It is 2 a.m. The hospital is running on a skeleton crew. Alexi is sleeping at home, while I have just finished my evening rounds and am heading to sleep until 5 a.m. or until the nurses page me—whichever comes first. As I get settled into my call room, I hear the overhead buzzer: “Code Blue—Tower Code Team, 14 D Delta.” Within minutes, those of us still in the hospital are on the 14th floor and by a patient’s bedside. Including the nurses, there are upward of 50 of us. One individual, known as the “Medical ICU Senior Resident” is responsible for “running” the code. This is a role revered—and feared—by most house staff. There will be a time for all of us to run a code while still residents. Yet there are those who run it brilliantly; Tracy, who directed last night’s code, is one of them. Relief washes over us when we see her at the helm, standing at the foot of the patient’s bed. She has done more MICU time than I even care to consider and has the air of a well-seasoned veteran as she gives orders to the motley crew of half-awake physicians and nurses, most of whom have never met this patient.

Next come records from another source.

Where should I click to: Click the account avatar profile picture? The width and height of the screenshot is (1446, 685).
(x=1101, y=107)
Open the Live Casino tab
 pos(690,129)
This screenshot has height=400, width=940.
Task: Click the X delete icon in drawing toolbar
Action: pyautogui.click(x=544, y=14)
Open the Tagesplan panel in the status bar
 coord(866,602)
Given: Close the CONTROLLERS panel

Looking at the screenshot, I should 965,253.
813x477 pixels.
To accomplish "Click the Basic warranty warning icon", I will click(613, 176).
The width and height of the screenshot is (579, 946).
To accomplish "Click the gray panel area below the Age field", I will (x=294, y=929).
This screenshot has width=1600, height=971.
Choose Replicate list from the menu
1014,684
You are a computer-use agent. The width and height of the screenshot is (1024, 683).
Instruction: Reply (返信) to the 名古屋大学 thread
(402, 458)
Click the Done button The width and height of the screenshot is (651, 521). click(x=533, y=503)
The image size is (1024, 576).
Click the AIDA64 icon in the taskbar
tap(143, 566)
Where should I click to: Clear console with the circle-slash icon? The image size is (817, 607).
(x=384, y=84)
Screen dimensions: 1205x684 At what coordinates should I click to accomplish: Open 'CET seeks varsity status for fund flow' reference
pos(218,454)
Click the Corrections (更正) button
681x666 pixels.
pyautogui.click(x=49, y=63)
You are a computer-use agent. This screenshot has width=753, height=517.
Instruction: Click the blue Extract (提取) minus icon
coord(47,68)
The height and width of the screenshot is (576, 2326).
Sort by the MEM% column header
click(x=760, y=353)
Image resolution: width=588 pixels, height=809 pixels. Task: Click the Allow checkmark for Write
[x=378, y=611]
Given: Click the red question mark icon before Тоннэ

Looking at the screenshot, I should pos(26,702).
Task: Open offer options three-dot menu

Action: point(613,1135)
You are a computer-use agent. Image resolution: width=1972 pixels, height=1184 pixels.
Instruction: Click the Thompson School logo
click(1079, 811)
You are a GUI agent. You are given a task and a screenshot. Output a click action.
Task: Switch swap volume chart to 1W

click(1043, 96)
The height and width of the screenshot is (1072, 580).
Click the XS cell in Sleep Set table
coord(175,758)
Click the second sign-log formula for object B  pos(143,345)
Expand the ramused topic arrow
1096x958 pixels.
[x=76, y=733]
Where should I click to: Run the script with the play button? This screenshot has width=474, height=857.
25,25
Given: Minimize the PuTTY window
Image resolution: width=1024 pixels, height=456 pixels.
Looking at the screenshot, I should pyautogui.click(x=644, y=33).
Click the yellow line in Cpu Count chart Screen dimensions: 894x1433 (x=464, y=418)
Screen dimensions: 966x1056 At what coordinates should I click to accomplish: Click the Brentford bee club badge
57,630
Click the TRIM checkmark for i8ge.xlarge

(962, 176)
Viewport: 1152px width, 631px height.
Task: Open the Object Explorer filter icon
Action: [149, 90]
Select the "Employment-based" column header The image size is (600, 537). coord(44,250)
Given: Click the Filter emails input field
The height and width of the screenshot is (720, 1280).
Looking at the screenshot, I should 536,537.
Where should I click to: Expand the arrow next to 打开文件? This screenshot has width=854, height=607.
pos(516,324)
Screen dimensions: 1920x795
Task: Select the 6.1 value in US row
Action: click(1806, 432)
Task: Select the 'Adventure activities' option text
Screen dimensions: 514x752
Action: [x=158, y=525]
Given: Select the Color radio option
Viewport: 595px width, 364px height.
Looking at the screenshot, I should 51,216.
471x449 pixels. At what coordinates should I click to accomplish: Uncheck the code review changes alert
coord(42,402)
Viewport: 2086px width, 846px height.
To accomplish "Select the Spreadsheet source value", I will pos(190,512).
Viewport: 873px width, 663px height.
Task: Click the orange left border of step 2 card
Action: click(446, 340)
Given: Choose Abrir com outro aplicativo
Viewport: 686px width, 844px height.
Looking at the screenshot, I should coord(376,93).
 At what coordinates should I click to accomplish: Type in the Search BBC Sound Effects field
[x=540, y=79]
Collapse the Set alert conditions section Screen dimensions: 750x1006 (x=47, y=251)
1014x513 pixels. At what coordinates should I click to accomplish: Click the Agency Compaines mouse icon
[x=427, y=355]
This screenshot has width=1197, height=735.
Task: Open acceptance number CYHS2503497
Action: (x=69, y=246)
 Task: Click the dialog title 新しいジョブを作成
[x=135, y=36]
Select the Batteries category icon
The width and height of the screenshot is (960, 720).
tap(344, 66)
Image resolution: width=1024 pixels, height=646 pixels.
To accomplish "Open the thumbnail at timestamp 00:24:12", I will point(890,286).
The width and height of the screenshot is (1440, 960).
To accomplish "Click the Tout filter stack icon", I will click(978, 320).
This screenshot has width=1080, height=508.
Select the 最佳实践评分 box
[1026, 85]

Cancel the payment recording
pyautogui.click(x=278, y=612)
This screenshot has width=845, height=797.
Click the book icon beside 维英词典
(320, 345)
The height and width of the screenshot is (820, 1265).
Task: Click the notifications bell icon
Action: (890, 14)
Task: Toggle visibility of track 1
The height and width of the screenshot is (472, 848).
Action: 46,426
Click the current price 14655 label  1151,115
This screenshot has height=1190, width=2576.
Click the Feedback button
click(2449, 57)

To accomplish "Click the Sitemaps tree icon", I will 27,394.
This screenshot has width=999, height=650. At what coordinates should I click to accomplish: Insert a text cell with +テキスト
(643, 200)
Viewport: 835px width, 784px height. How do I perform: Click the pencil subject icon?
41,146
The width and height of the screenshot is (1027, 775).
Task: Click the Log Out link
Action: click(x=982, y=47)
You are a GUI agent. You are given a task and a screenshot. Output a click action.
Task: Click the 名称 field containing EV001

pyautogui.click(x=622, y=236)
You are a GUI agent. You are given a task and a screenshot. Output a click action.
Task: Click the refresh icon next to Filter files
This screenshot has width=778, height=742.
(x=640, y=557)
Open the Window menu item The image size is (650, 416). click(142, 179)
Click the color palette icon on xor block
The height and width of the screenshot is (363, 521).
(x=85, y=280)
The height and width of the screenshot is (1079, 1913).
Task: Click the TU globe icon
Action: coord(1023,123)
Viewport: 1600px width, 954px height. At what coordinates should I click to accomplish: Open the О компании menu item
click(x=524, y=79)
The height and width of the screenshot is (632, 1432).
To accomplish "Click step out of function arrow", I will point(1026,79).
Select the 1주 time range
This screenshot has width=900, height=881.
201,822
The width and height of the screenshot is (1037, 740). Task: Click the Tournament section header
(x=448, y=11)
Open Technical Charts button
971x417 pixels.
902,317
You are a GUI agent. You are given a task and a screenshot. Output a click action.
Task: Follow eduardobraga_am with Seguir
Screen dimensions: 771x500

When I later ask her to recount the events of our 2 a.m. rendezvous, she describes it as follows: “The guy last night was found unresponsive. His ECG strip went from first degree AV block, to second degree, and finally into complete heart block over the course of a few seconds! Pretty neat!” Tracy, as one might imagine, is destined to be a cardiologist. She gets her jollies from correcting advancing heart block.
Being a cardiologist is not exactly a cushy 9 to 5 lifestyle. In fact, it’s rare that my attending physician in the CCU is not present and attentive throughout the day and well into the night. Similarly, the attending physicians I’ve worked with in other subspecialties, such as oncology, renal, infectious disease, and pulmonary/critical care, as well as general medicine, work hours that put me to shame. These doctors, who are opting to pursue their passion, regardless of a difficult lifestyle, are bucking a new and rather unnerving trend within medicine—a move toward what we interns call “The ROAD.”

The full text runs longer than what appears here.